Here are my thoughts:
For some projects, we have the genuine desire to split a JLL into multiple independent packages; Clang_jll
and LLVM_jll
really don't have anything to do with eachother; sometimes you may want Clang_jll
and not LLVM_jll
and vice-versa. The fact that they both stem from the same build process is more or less an implementation detail. (Oh, and they both rely upon LibLLVM_jll
, but that's fine). To save on build time/duplicated effort, it would be nice to be able to split a single build_tarballs()
's output into multiple, independent, JLL packages.
For most of the projects in existence, we have a mixture of files; some things are generally essential (dynamic libraries, executables) some things are nice to have (include files, external debugging symbols) and some things are almost never needed (static libraries). It would be nice to be able to split a single build_tarballs()
's output into different "configurations", making use of https://github.com/JuliaLang/Pkg.jl/issues/1780
First and foremost, for this to work nicely, I think we're going to need to break up build_tarballs()
a bit; right now we have everything built with the very deep assumption that we can flow smoothly from sources to JLLs, but that breaks down in a few places such as IntelOpenMP, CUDA, LLVM, MKL, etc... I think we need to split build_tarballs()
up into two separate pieces: the piece where we call autobuild()
as many times as we need, generating unpacked prefixes of build products, then the piece where we carve those prefixes up into JLLs. We can, of course, continue to expose a build_tarballs()
that does all that automatically, but we need to have a re-think of the underlying mechanisms to make this effortless.
I envision having a function build_binaries!()
that we call in a similar manner to build_tarballs()
, but it doesn't take in name
, version
or products
; all it does is build unpacked prefixes, and return the meta information about that build, coalesced into a single meta
object:
meta = BuildMetadata()
build_binaries!(meta, ARGS, sources, script, platforms, dependencies)
This meta
object will contain all the information we're used to having in e.g. the JSON object (and in fact will be what we serialize with --json-meta
in the future; this will make it much easier to understand how we mock out parts of the BB pipeline when running on Yggdrasil), and is what we will use when we perform the second step, which is extraction and JLL construction:
# This would be defined by default, but just explicitly make it for illustration's sake
everything_extractor = raw"""
mv ${srcdir}/* ${prefix}/
"""
build_jll!(meta, name, version, platforms, dependencies, everything_extractor)
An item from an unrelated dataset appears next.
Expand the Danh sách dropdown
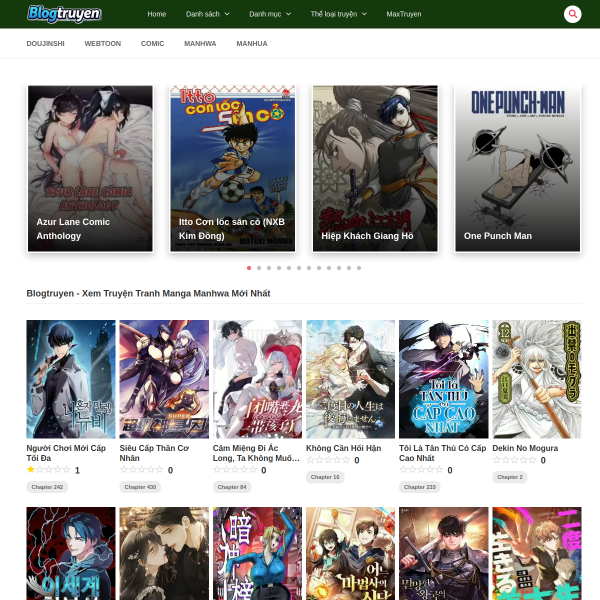Screen dimensions: 600x600 point(207,14)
This gives us the flexibility to do an awful lot:
meta = BuildMetadata()
build_binaries!(meta, ARGS, sources, script, filter(p -> !Sys.iswindows(p), platforms), dependencies)
build_binaries!(meta, ARGS, win_sources, win_script, filter(p -> Sys.iswindows(p), platforms), dependencies)
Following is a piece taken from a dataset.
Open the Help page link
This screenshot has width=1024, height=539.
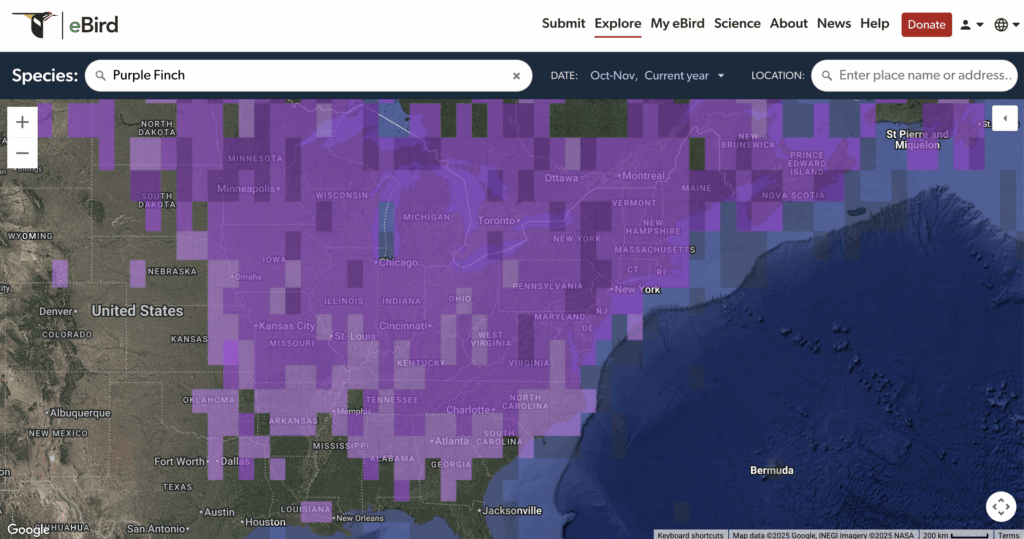[874, 24]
build_jll!(meta, name, version, platforms, dependencies, everything_extractor)
Note that if we're going through the trouble of rewriting this stuff, we can probably get rid of should_build_platform()
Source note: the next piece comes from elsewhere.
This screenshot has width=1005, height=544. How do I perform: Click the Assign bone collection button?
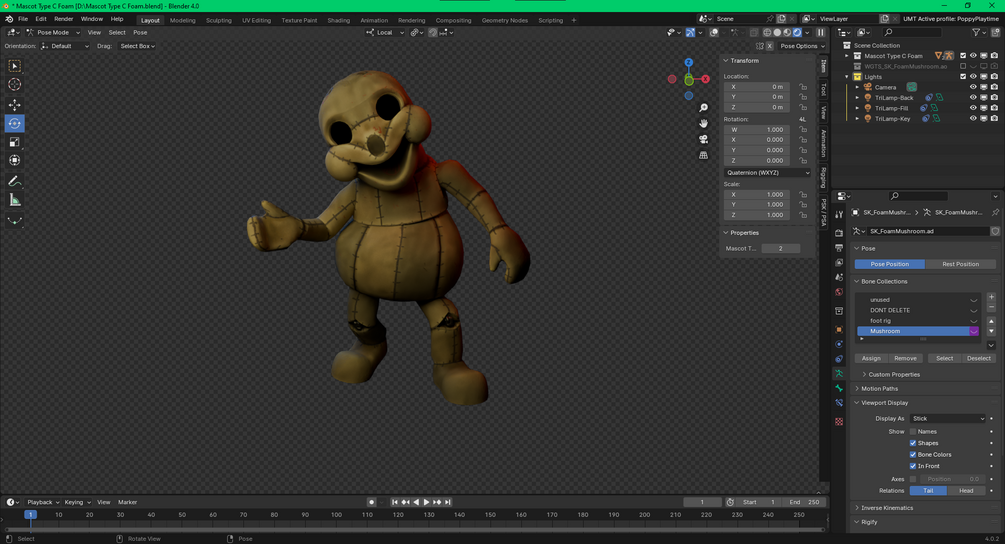pyautogui.click(x=871, y=358)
in fancy toys by doing that automatically inside of build_binaries!()
; e.g. if a platform is given within ARGS
, use that to filter out the passed-in platforms
objects, and if there's nothing left, return eagerly.
meta = BuildMetadata()
build_binaries!(meta, ARGS, sources, script, platforms, dependencies)
LibLLVM_extractor = raw"""
# Copy over `llvm-config`, `libLLVM` and `include`, specifically.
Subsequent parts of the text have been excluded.